Limited slip is a good device for everyday driving where slippery conditions may be encountered. The device is smooth and quiet and, with proper maintenance, durable enough for occasional use on the race track or drag strip.
Moving on from limited slip differentials, the locking differential is a popular device for racing applications or extreme street applications. The “locker” relies on an architecture that’s completely different from either the open or limited slip design. When driving straight ahead, toothed gears interlock to form a mechanical coupling between the axle shafts going to each drive wheels. Both drive wheels receive equal amounts of torque and short of physically breaking the assembly, there is no way to overpower the coupling. So in straight ahead driving with both wheels always receiving the same torque, it’s not possible to spin one wheel exclusive of the other. If one spins, both will spin in unison.
When a vehicle with a locker goes around a turn, a cam and ramp assembly unlocks the drive to the outer wheel, thus allowing differential action. The inner wheel remains locked and provides the driving force as long as the vehicle is turning. When the vehicle straightens out again, both sides return to a locked configuration.
Last on this list of differentials is the spool. A spool is not really a differential although it resides in the same location under the vehicle and it serves as the final drive just like a real differential. Spools have a simple design and serve to lock both axles together; there is no provision for differential action. Their function is to provide drive for vehicles that almost always travel in a straight line, like a drag car. They are not at all practical on the street and when used in that manner, they can result in axle breakage plus dangerous vehicle behavior when turning.

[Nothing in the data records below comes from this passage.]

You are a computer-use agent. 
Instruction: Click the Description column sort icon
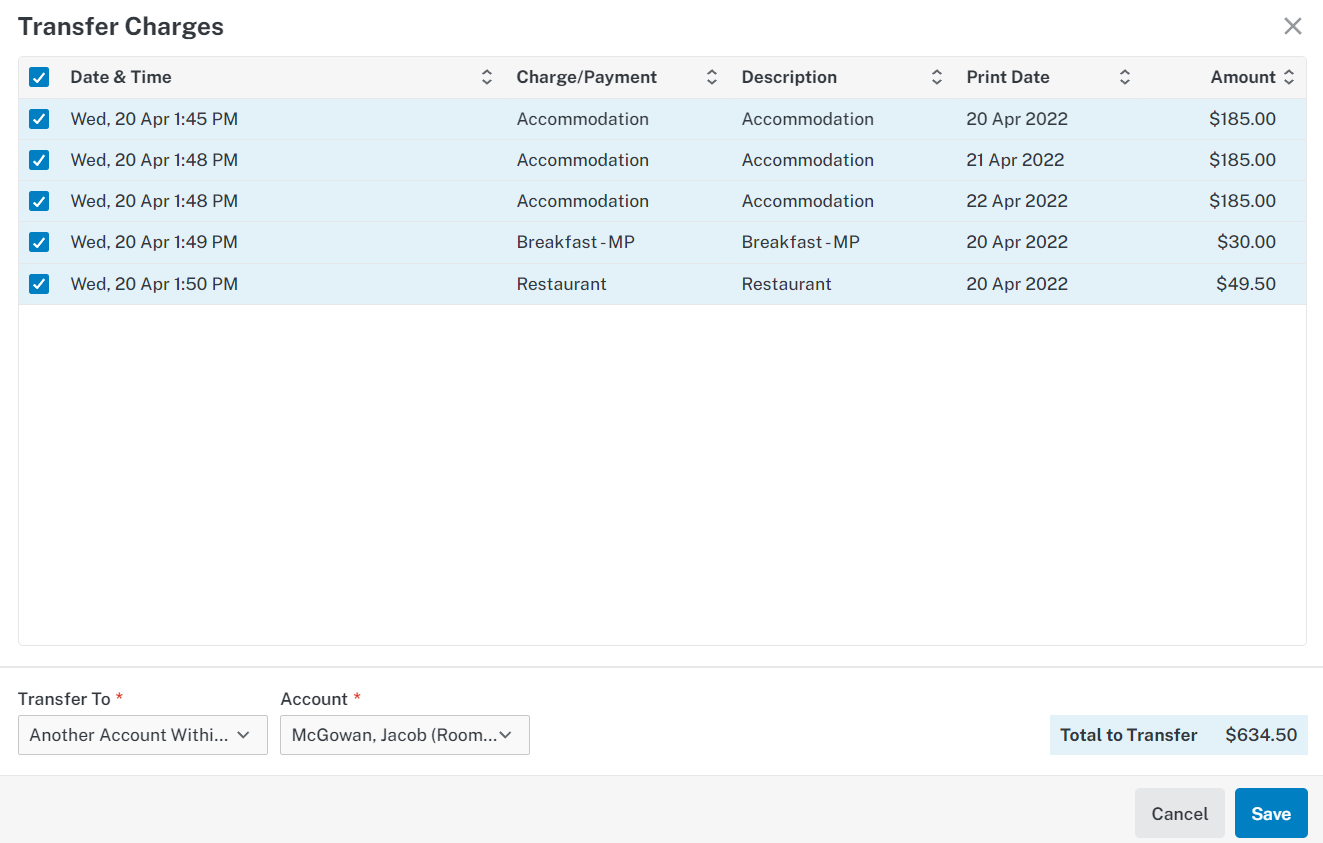(x=937, y=77)
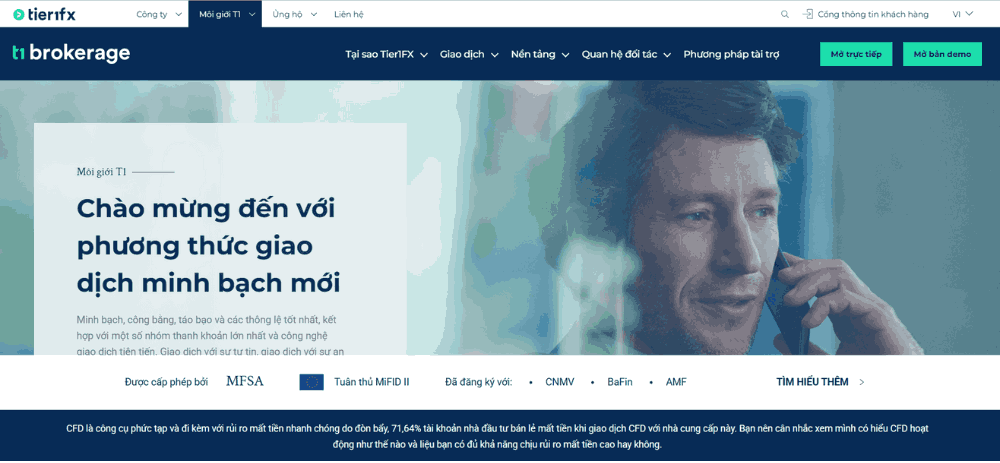Click the Mở trực tiếp button
Viewport: 1000px width, 463px height.
[856, 54]
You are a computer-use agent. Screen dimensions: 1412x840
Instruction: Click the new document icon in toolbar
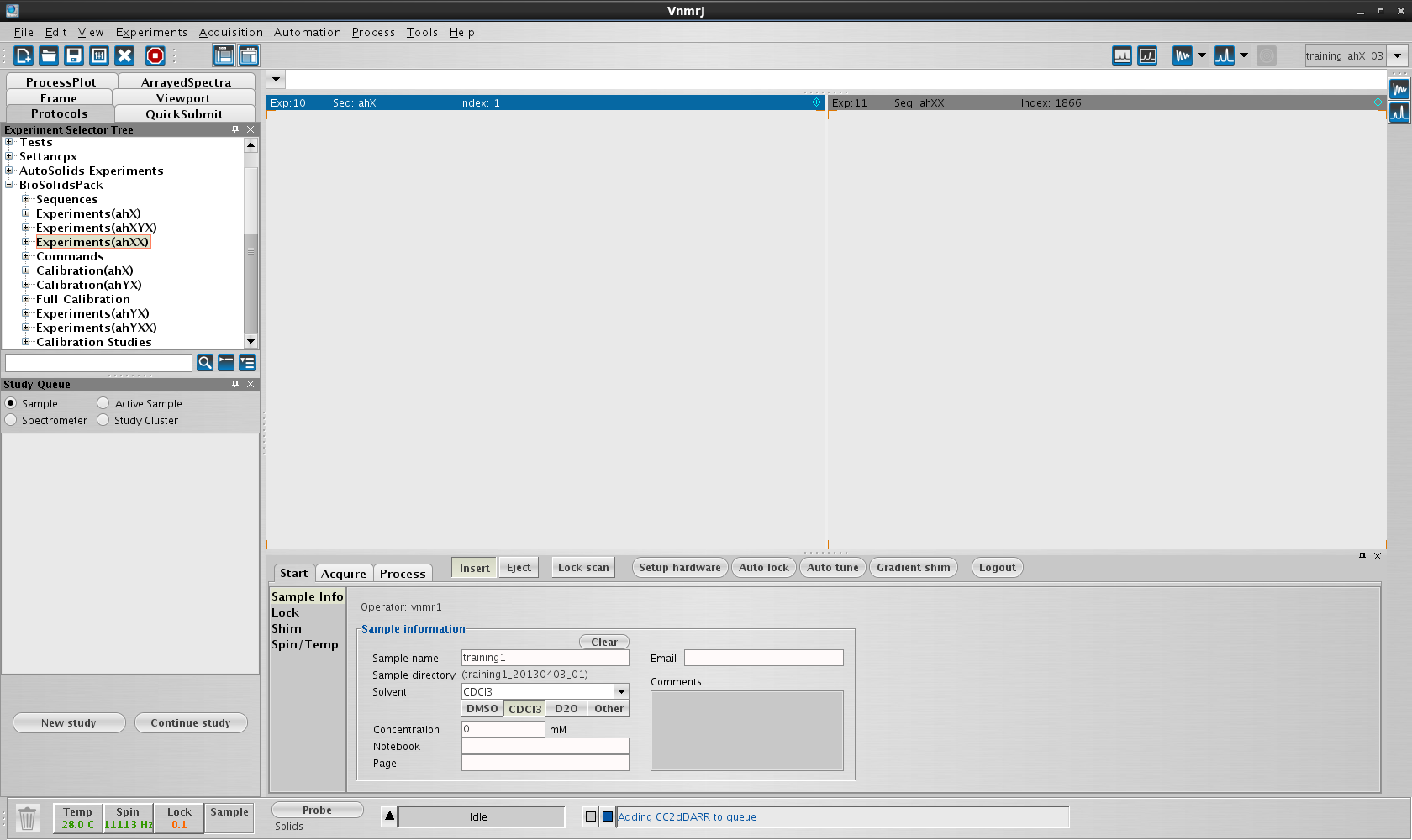tap(24, 55)

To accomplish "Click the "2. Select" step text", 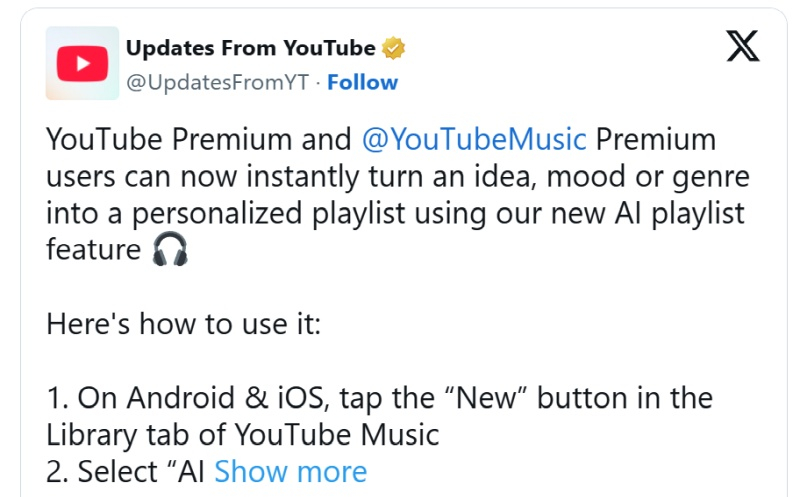I will 106,471.
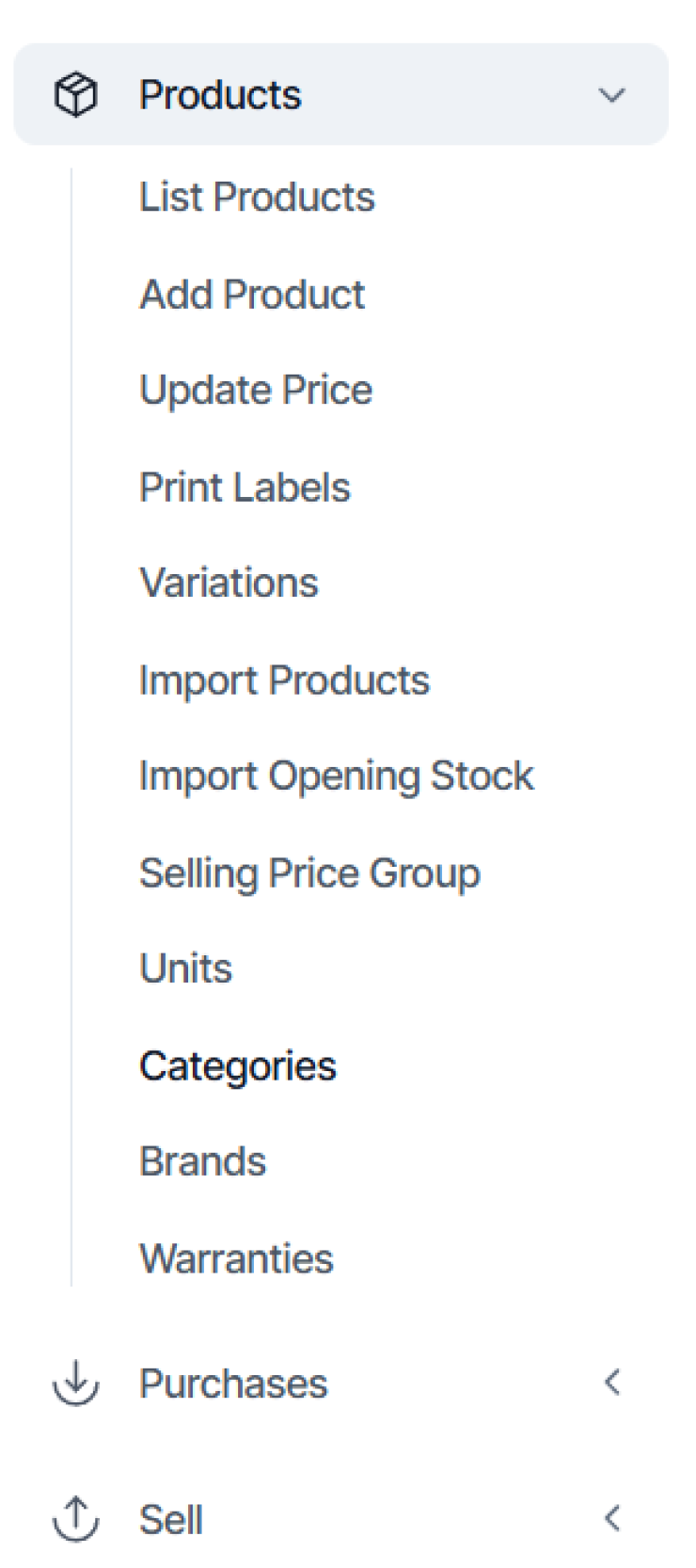Open Selling Price Group settings

[309, 873]
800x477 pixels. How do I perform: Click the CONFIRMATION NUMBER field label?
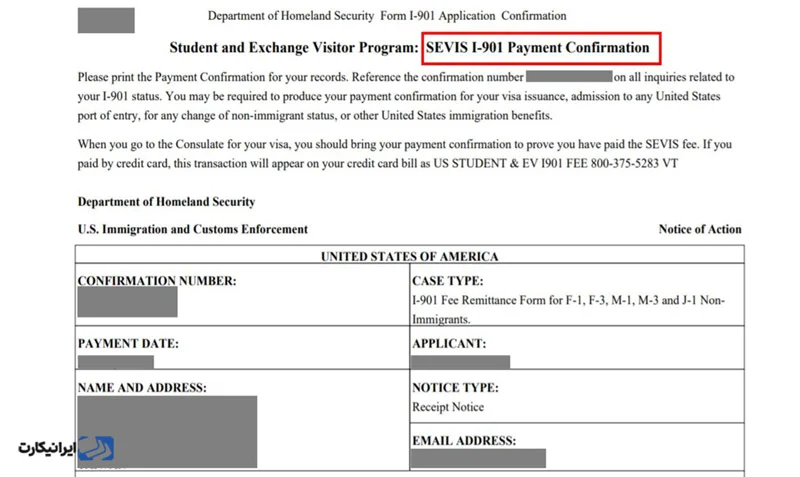(x=157, y=282)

One feature common to all differentials is the ability to multiply torque through the internal gearing. This is what we variously call the gear ratio, rear end ratio, or just plain gear. The ratio is the number of times the drive shaft turns for each single revolution of the rear wheels. Manufacturers of typical people-mover automobiles choose the ratios carefully to offer the best compromise between performance and fuel economy. On the other hand, it’s not uncommon for performance vehicles to run a gear ratio with a higher numerical value to gain more mechanical advantage for better acceleration, albeit at the expense of economy and top speed. Race cars use a gear ratio chosen such that their engines run at peak performance under the most extreme conditions. The extreme condition, for example, could be found in the speed trap on a drag strip or at the end of a given straight away on a race track.
Ratios are expressed as a numerical value related (always) to the number one, for example 3.27 to 1 (3.27:1). The number one always stands for a single revolution of the tire and 3.27 in this example stands for the number of revolutions made by the driveshaft for each revolution of the tire. A number higher than 3.27 means the drive shaft will make a greater number of revolutions for each single tire revolution while a lower number means there will be fewer drive shaft revolutions. Higher numbers provide more mechanical advantage and lower numbers provide less. Although it may be confusing, the performance and racing communities say they’re using a lower gear when the number is higher and a higher gear when the number is lower. In very much over simplified terms with all else being equal, the lower gear provides better acceleration and the higher gear gives better economy and greater top speed.